Mi sembra che negli anni ’80 siano proprio i governi socialisti a giocare la carta del liberismo: sono i socialisti come François Mitterrand e Jacques Delors che attuano una politica liberale, sono loro che spingono la Francia ad accettare certe regole del mercato, fanno insomma del tatcherismo ed reaganismo senza dirlo. Delors, Rocard, Mitterand, in un certo senso Attali, si servono dell’Unione Europea per modernizzare il sistema finanziario e far accettare un po’ più di liberalismo in Francia, ma al tempo stesso c’è il problema di conservare l’ispirazione, tutta francese, ad un modello sociale europeo. Per questo si forma una vera lobby, contraria alle privatizzazioni di Edf, Telecom France e di altre imprese statali, che cerca di far passare in Europa la concezione di un servizio pubblico alla francese. Più in generale direi che tutto il sud Europa, la Francia, la Spagna, forse l’Italia, un po’ meno la Grecia cerca di negoziare questa doppia svolta: da una parte lo sforzo di creare un mercato comune, e dall’altra c’è una sorta di colbertismo europeo, la sensazione sempre più forte di dover difendere la dimensione sociale.

Mi sembra che questa tensione tra dimensione economica e politico-sociale europee sia avvertita in modo molto forte proprio in Francia. A suo avviso potrebbe essere una delle ragioni del “no” al referendum sull’adozione della costituzione europea nel 2005?
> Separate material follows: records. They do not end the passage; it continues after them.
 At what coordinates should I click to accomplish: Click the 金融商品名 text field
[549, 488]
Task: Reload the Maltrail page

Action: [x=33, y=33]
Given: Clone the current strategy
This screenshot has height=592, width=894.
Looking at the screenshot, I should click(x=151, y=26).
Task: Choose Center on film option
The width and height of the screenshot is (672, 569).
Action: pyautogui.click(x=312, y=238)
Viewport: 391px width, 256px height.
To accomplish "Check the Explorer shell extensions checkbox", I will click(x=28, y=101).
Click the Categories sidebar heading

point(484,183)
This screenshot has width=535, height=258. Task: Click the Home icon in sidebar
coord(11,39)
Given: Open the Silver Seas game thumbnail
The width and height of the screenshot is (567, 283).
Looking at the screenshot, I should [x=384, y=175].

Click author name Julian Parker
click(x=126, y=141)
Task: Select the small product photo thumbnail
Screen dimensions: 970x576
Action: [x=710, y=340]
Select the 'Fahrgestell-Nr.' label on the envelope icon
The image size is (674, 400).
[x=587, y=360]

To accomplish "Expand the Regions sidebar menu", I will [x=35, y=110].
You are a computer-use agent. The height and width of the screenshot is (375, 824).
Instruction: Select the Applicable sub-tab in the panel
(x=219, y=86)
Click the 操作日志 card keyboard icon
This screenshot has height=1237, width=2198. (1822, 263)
Innanzitutto c’è stata una straordinaria incapacità di svelare l’astuzia: l’idea di un mercato comune europeo era in fondo accettabile per la saggezza popolare, ma farne l’essenziale del Trattato e voler mettere in forma di Costituzione un’astuzia del mercato era una doppia provocazione. Di fatto l’accettazione della Costituzione è apparsa come una sorta di sottomissione alle leggi del mercato, mentre il mercato non ha nulla a che vedere con la legge: il mercato è un processo, un insieme di meccanismi che d’altronde, come diceva Foucault, sono stati inventati dallo Stato per delegare in un certo senso la sua potenza economica e sono quindi sempre soggetti ad un insieme di trasformazioni e d’interventi. Foucault avrebbe potuto dire: per mettere in Costituzione il mercato bisogna che ci sia uno Stato europeo. Invece il meccanismo della Commissione Europea è alquanto strano, ad esempio la commissione per la concorrenza, la Dg4, non risponde affatto al principio di sussidiarietà perché legifera in tutti i settori pur di far rispettare le regole della concorrenza. In secondo luogo, non c’è un solo liberalismo ma diversi: c’è un liberalismo colbertista nel quale l’intervento statale è determinante, c’è un liberalismo anglo-americano nel quale lo Stato è secondario (è il sistema delle public utilities), che come abbiamo visto ha impregnato le istituzioni europee. Ora, da parte di una certa corrente socialista, di cui facevo parte assieme a Fabius ed altri, c’era la sensazione che si fosse andati troppo oltre nell’accettazione di un liberalismo esclusivamente legato al mercato che sarebbe stato traumatico per la nostra cultura. Io mi dicevo: così ci stanno imponendo un mercato flaccido, un mercato nel quale non ci sarà più gente capace di dire: “facciamo delle grandi imprese comuni come il Concorde, Airbus, il Cern”. E invece quando si guarda concretamente agli Usa cosa si vede? Che hanno una politica economica colbertista, interventista, protezionista mentre a noi veniva proposta proprio la versione di facciata, le regole del mercato. Per rispettare la concorrenza le commissioni demoliscono ogni politica industriale seria con il pretesto che si tratta di un monopolio: così si rischia di consegnare agli Usa un’Europa indebolita dal liberalismo stesso, un liberalismo non più adatto alla visione mondiale, con il problema della Cina, dell’ambiente, e molti altri ancora.